═════ Text segment
Friday, July 13, 2007

Extra Ordinary Love

Love is not just to do something for someone —
love is not a sort of sentimentality and kissing each other and so on.
Love is to enter into covenant —
to know that you accept me as I am,
that you see my gift, but also that you see my wound.
That you won't abandon me when you see my wound,
that you won't just flatter me when you see my gift.
But you accept me as I am with all that is fragile,
all that is broken, all that is beautiful, too. . . .
Then the extraordinary thing is we can let down barriers,
we don't have to prove,
I don't have to pretend I'm better than you are,
I'm allowed to be myself.
I'm allowed to be myself because you love me.
- Jean Vanier, "Seeing God in Others"

For the present, I work at a church. About a month ago I was required to lead the bi-monthly staff meeting devotional (for the first time ever), a task that at first seemed daunting and intimidating. That is, of course, until I remembered I can paint! At any rate my prayer was that the Spirit would speak through me and that my words would be well received. I am not sure how well they were received except by the one person who afterwards made a point of telling me that I did a good job (of course, I had asked her to pray for me regarding it in the preceding days), but nonetheless I was satisfied that I had done my best. The passages that I wanted to reflect on were 1 Corinthians 12 & 13. Fairly common passages, but usually one reads or hears read either chapter 12 or chapter 13, when really they were intended to go together. I knew what I wanted to say. I knew what I thought our community needed to hear, but I wasn't sure exactly how to communicate it. So, as always, I went to my modern day treasure chest of information, "Google," and I came up with the article from which the above quote was extracted and shared some excerpts from it. It is an amazing article, if you have the time, you should most definitely read it in its entirety. Jean Varnier, although newly discovered by me, is a published author of several books that I now look forward to adding to my "must read" list.

I have come to realize that to experience this kind of love of which Vanier speaks is indeed a blessing not to be taken for granted. Unfortuantely it is not as prevalent in our world as it should be. I am one of the fortunate who is blessed enough to experience this kind of love within the context of their marriage. The other day I was conversing with a friend with whom I also share this kind of Christian love when I said that "Freakin' Wierdo" is a term of endearment in our household. I am sure that at first hearing my friend thought this a very odd thing, especially when the response question to that statement was, "Is that a mutual thing?" I laughed. I affirmed that it was, so as not to allow this person to think I was experiencing some form of verbal or psychological abuse, but I did not take the time to give a rough translation of that, although I think it was understood in context. When my husband tells me that I am a "Freakin' Wierdo," I am secretly dancing on the inside because what he means in common English, for which we have created the established shorthand is, "You're not like the rest of the world. You're a free thinker. You're independent. You don't conform to societal and cultural norms. You stand up for what what you believe in and are true to your principles and values, no matter what. You aren't easily influenced by the opinions of others. You march to the beat of your own drummer. You approach the world differently. . . and that's what I like best about you! That's what I love!" So, when I do something or relate something that elicits the response, "You're a freakin' wierdo," (and perhaps the silent or voiced question, "Who else does that???") we both laugh and usually embrace and I know that I have done especially well. . . and my heart sings!
══════════
Activity list:
1) Update the blog post on love by rewriting the part that opens with the words containing "Then the extraordinary" and closes with "you love me.", replacing "barriers" with "walls".
2) Answer these questions about the blog post on love:
(a) Where does the writer work for the present?
(b) Which two chapters of 1 Corinthians did the writer want to reflect on?
(c) Where did the writer go to find the article the quote came from?
3) Translate this sentence from the blog post on love into German: "I'm allowed to be myself because you love me."
The lines after this point come from a separate source.
═════ Data to examine
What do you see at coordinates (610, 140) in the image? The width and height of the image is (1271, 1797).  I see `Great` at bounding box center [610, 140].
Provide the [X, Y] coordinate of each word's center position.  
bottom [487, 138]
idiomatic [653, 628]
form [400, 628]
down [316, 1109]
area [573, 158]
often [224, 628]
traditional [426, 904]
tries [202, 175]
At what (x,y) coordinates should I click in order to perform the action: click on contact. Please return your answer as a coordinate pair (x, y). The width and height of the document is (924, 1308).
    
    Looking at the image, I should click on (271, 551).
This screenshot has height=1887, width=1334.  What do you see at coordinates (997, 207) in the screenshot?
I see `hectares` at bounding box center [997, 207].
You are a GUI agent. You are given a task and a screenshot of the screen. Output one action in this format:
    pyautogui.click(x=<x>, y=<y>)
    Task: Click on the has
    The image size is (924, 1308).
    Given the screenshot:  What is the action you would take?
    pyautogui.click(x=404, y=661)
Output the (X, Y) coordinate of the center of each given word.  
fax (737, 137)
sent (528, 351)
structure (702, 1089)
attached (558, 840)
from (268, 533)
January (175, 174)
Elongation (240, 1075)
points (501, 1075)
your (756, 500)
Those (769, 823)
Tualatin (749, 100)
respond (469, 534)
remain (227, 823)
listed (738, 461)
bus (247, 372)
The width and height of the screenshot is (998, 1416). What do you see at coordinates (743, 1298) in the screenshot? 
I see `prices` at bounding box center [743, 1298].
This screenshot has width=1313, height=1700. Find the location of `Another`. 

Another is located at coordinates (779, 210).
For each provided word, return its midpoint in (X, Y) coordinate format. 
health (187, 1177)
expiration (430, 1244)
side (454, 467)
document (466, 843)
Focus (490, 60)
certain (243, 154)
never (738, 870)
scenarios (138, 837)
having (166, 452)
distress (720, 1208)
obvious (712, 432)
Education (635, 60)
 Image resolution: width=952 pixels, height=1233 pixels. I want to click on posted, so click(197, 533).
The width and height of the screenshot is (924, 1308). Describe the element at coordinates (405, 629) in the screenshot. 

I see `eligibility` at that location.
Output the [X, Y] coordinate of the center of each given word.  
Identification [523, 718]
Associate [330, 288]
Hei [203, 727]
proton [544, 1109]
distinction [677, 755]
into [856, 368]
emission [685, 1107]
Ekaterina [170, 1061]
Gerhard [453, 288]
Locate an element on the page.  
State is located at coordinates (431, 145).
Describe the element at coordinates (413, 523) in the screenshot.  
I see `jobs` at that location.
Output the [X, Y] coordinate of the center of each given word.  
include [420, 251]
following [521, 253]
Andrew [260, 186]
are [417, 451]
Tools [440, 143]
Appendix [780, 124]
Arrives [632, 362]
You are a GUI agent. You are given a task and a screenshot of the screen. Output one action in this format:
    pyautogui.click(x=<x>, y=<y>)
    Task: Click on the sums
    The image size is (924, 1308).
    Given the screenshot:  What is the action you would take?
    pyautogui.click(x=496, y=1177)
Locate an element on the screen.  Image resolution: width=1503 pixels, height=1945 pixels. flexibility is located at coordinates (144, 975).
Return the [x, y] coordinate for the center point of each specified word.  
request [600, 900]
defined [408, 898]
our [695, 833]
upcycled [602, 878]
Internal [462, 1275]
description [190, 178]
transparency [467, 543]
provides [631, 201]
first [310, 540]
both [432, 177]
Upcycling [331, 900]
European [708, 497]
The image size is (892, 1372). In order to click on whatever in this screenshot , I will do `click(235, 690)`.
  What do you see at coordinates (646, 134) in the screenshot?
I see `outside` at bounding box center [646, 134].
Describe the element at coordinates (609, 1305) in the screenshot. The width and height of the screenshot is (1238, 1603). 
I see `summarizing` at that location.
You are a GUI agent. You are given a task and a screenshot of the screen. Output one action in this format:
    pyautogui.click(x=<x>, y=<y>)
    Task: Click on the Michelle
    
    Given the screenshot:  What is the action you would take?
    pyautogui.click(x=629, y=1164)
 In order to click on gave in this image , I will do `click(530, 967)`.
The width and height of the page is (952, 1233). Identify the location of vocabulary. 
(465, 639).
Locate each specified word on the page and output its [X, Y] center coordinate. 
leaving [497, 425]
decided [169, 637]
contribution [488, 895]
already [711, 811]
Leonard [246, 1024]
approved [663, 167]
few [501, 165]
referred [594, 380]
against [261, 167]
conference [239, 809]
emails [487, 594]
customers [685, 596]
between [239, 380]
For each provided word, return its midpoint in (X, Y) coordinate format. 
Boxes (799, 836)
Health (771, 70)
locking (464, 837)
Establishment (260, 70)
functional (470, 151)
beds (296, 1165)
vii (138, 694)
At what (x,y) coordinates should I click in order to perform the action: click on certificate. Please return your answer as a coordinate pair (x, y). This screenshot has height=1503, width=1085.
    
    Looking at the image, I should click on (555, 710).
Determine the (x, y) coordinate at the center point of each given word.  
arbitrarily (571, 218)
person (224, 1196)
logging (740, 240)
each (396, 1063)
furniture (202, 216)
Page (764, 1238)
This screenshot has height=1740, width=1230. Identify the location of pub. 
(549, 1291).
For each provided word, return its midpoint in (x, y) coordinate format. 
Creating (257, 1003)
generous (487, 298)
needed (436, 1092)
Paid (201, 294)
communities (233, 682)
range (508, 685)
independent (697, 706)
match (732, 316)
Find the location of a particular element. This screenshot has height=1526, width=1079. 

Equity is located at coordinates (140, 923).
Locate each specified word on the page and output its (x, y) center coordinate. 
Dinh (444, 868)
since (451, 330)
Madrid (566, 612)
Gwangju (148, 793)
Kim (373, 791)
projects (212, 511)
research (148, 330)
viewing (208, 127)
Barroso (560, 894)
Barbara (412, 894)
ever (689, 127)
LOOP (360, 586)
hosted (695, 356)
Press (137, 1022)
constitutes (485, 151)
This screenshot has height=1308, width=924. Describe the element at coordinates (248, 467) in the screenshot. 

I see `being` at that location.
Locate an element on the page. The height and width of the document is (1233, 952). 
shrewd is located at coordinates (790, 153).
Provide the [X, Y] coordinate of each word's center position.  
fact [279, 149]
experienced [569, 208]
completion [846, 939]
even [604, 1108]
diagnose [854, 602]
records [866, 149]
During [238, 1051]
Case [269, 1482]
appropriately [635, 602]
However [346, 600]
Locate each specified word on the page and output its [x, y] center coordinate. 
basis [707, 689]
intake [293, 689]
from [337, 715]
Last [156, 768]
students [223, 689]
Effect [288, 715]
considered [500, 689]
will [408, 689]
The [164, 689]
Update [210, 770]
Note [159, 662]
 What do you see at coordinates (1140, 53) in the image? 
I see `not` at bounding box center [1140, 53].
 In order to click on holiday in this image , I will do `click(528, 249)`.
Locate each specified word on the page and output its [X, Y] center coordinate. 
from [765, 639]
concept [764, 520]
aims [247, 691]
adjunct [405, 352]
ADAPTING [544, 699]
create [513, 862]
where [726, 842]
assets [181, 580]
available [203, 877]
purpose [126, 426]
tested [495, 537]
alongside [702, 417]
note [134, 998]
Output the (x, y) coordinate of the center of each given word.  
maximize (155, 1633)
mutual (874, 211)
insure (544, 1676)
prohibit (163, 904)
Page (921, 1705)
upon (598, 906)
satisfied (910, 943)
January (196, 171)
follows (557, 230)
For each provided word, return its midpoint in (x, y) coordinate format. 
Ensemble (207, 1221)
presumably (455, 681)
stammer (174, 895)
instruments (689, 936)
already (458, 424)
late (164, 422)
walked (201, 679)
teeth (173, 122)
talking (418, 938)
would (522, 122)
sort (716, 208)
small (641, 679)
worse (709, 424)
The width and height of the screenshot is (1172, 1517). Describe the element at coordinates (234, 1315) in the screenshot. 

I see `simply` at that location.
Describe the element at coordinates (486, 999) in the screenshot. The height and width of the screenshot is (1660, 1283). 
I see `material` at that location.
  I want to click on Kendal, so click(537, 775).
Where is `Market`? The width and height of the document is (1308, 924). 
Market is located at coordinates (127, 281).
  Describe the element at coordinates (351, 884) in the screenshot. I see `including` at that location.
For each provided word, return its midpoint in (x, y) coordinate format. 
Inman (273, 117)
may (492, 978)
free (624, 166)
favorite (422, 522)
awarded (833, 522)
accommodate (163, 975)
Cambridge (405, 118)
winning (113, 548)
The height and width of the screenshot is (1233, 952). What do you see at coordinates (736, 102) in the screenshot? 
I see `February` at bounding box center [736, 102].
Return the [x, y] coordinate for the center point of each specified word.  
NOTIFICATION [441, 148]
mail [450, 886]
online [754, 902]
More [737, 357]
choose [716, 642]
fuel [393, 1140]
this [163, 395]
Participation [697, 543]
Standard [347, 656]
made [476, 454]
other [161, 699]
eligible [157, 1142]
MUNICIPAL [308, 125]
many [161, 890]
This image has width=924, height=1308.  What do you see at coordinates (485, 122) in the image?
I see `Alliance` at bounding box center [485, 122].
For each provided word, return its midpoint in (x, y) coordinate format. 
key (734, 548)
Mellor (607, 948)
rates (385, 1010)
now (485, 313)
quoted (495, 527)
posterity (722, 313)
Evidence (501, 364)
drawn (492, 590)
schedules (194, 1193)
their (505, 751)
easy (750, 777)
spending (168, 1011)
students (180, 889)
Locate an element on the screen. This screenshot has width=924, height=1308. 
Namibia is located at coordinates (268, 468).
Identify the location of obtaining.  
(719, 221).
══════════
Solutions to each task:
1)
Then the extraordinary thing is we can let down walls,
we don't have to prove,
I don't have to pretend I'm better than you are,
I'm allowed to be myself.
I'm allowed to be myself because you love me.

2)
(a) At a church.
(b) Chapters 12 and 13.
(c) Google.

3) Ich darf ich selbst sein, weil du mich liebst.